Progressismo constitucional
Poiares Maduro afirmou recentemente "considerar irónico que Tribunais Constitucionais que são entendidos como progressistas na Europa adotem como metodologia constitucional aquela conservadora dos Estados Unidos".
Tenho dificuldade em compreender o alcance desta afirmação. Tanto quanto consigo perceber a posição conservadora da metodologia de interpretação constitucional do "Supreme Court" norte-americano é aquela que defende uma interpretação histórica dos preceitos constitucionais e que é (em geral) alheia às consequências da sua aplicação no momento. Ora, tanto o TC como o BVerfG (Tribunal Constitucional alemão) rejeitam este tipo de interpretação adoptando uma interpretação progressista, a que Dworkin poderia chamar "íntegra", que (simplificando) olha às consequências da aplicação das normas e princípios constitucionais e ao consequente juízo de constitucionalidade a formular.
Não consigo perceber, por exemplo, em relação ao Acórdão que declarou inconstitucionais várias normas do OE2013, onde está o conservadorismo. Talvez Poiares Maduro utilize como critério de progressismo a instrumentalidade do Direito face ao exercício do poder político: quanto mais instrumental (e, por isso, menos sindicável constitucionalmente) mais progressista. Nesta visão ser progressista é assumir com grande amplitude a presunção de constitucionalidade das leis, sobretudo em situações de emergência, só a abandonando em casos extremamente graves e incontroversos. Mas este critério parece inadequado: o progressismo de uma metodologia de interpretação constitucional por parte de tribunais constitucionais deve ser aferido pela capacidade que esses tribunais têm de continuar a ler a Constituição no quadro dos problemas concretos colocados pela legislação ordinária a apreciar e mesmo que essa legislação se apresente como um último recurso democrático para resolver problemas da comunidade política.
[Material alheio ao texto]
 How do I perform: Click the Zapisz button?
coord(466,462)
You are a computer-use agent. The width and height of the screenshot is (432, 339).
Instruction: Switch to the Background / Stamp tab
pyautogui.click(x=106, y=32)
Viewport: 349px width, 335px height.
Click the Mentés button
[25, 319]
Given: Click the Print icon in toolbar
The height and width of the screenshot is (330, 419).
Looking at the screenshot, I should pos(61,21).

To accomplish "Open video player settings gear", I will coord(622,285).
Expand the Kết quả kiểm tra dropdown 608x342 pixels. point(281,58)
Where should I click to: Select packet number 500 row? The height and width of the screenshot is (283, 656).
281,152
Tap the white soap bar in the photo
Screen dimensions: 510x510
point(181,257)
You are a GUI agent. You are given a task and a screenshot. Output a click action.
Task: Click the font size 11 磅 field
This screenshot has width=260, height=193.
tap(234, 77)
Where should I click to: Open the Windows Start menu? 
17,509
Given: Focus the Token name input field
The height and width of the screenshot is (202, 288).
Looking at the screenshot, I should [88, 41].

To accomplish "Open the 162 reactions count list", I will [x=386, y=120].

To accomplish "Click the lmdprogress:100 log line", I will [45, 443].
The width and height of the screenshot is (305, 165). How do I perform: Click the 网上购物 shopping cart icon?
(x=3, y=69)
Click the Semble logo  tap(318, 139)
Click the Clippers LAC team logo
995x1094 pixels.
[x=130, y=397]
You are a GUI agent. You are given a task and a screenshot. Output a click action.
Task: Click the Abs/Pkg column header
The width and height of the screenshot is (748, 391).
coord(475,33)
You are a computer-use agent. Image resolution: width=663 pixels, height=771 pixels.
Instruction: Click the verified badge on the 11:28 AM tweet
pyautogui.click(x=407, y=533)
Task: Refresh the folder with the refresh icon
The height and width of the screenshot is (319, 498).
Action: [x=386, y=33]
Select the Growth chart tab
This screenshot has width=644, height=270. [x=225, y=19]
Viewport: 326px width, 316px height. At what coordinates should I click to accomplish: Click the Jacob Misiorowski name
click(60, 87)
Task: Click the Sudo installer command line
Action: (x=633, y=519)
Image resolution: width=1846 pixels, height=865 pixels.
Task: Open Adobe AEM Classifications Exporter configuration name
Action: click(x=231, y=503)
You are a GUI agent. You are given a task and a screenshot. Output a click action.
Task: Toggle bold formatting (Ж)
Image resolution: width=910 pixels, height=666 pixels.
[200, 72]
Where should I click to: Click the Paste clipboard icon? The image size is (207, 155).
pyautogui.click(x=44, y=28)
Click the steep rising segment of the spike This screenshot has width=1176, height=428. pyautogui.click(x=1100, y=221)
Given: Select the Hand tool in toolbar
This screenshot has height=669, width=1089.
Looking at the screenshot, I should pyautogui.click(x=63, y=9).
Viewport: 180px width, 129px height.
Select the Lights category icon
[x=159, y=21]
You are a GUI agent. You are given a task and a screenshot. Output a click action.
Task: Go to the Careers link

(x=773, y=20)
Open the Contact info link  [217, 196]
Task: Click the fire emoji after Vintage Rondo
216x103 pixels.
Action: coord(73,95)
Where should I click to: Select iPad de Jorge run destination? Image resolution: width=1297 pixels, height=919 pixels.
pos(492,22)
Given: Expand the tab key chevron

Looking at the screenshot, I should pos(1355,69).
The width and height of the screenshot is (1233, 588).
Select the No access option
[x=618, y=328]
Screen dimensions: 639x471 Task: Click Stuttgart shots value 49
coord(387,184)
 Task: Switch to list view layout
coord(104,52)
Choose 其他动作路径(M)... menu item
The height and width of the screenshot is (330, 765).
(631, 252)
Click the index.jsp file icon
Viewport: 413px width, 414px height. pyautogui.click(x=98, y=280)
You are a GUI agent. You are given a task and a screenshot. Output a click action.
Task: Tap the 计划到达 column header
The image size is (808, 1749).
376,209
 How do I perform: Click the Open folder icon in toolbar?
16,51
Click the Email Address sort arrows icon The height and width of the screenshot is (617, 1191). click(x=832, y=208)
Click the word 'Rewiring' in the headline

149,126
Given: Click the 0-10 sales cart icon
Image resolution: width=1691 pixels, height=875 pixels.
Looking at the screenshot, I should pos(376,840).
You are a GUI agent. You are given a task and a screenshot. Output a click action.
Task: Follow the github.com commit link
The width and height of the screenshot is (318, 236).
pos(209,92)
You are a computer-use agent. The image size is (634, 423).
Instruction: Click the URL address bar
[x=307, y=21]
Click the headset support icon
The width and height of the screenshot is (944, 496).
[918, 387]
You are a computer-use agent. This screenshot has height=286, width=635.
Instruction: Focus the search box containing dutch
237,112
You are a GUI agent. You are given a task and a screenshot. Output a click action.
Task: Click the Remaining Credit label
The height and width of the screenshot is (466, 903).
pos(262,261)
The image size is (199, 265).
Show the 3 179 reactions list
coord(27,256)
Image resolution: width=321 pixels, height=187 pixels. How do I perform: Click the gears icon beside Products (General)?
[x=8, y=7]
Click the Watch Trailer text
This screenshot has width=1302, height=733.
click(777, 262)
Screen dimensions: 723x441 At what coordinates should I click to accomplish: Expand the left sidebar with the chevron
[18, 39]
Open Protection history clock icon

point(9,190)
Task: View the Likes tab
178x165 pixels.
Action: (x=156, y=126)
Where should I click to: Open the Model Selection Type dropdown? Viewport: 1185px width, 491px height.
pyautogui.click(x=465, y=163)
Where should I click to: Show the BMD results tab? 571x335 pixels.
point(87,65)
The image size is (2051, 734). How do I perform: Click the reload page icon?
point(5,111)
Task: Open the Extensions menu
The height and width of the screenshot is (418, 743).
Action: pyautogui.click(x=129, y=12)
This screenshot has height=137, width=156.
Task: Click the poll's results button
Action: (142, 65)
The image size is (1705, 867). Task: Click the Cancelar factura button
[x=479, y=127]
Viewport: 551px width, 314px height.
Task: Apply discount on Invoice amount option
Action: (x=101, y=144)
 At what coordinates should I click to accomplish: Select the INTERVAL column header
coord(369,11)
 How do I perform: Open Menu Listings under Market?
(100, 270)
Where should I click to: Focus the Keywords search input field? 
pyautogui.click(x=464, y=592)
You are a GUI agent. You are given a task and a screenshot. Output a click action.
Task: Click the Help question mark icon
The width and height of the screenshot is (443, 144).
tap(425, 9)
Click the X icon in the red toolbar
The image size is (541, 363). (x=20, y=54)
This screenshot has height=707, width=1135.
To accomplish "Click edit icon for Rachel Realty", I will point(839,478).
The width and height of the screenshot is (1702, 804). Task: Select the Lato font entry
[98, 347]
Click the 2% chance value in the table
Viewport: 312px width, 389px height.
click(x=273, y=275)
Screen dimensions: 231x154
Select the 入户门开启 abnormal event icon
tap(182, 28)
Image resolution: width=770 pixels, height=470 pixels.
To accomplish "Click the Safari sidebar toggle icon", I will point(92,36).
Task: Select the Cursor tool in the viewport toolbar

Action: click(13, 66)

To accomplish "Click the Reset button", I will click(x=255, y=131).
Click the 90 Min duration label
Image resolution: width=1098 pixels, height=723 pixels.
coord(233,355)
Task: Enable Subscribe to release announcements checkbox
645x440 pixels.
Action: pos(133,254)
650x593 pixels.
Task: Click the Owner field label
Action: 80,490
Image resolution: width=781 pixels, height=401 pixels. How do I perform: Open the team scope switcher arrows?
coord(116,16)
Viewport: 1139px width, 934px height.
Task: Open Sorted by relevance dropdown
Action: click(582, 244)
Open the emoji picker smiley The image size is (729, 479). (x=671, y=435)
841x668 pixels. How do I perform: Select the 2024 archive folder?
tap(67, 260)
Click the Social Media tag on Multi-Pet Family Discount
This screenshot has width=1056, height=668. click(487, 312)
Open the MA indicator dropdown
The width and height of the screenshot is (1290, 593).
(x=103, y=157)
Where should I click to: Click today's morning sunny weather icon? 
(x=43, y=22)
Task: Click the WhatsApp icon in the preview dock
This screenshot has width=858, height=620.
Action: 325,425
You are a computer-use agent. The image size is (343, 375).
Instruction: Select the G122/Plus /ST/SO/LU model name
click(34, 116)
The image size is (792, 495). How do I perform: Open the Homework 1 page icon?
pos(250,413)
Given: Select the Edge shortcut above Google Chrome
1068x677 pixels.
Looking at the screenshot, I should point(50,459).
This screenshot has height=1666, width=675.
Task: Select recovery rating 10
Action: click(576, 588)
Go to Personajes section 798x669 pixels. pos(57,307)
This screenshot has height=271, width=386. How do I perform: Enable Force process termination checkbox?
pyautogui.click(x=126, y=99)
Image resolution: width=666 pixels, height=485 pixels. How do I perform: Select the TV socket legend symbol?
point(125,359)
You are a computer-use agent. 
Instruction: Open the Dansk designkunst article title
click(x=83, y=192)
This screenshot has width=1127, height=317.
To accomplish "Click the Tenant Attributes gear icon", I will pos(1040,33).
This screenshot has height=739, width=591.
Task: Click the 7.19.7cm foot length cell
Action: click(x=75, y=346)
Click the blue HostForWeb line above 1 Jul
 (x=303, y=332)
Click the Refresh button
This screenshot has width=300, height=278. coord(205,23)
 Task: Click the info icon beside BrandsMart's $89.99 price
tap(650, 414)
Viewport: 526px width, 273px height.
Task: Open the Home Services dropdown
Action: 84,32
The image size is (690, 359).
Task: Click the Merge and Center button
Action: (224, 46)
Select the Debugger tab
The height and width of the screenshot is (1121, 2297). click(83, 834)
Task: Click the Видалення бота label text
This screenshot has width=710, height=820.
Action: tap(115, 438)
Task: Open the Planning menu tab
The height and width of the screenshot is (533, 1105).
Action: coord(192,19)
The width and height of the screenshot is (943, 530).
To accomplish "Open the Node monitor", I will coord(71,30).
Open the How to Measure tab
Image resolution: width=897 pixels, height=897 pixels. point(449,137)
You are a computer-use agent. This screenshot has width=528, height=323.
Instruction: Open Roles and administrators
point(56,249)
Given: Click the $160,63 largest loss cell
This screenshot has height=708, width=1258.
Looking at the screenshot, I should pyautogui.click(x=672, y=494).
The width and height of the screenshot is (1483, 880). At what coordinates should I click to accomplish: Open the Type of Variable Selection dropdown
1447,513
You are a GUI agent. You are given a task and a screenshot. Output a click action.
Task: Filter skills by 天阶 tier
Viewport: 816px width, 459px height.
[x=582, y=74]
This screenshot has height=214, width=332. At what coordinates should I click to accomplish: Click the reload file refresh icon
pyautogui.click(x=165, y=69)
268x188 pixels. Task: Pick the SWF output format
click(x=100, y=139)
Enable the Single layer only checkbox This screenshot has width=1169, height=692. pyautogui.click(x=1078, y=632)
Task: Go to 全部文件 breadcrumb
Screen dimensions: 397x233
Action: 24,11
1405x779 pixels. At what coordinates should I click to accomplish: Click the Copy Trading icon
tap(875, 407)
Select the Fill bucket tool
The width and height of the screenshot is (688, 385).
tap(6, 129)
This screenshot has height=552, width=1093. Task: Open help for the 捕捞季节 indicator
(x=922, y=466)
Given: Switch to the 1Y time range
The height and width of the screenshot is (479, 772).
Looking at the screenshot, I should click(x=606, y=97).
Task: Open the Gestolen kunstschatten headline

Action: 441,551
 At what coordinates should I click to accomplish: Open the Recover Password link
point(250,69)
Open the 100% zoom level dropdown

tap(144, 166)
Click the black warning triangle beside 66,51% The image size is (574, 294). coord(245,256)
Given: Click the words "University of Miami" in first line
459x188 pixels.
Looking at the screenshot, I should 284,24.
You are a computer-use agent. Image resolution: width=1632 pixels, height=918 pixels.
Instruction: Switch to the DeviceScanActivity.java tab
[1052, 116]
O Estado de Direito parte do pressuposto que o Direito limita o legislador, não é o legislador que limita o Direito. Garantir este estado de coisas é a função originária e perpétua de um Tribunal Constitucional. De outro modo, apenas nos restaria a sublevação. Todas as alternativas parecem imperfeitas, mas continuar a achar que a democracia pura, o perigo da tirania das maiorias, deve ser contrabalançada por um juízo actualista de um tribunal constitucional (sendo discutível, evidentemente, o seu modelo) não é conservadorismo, é mesmo a renovação continua de ideais progressistas.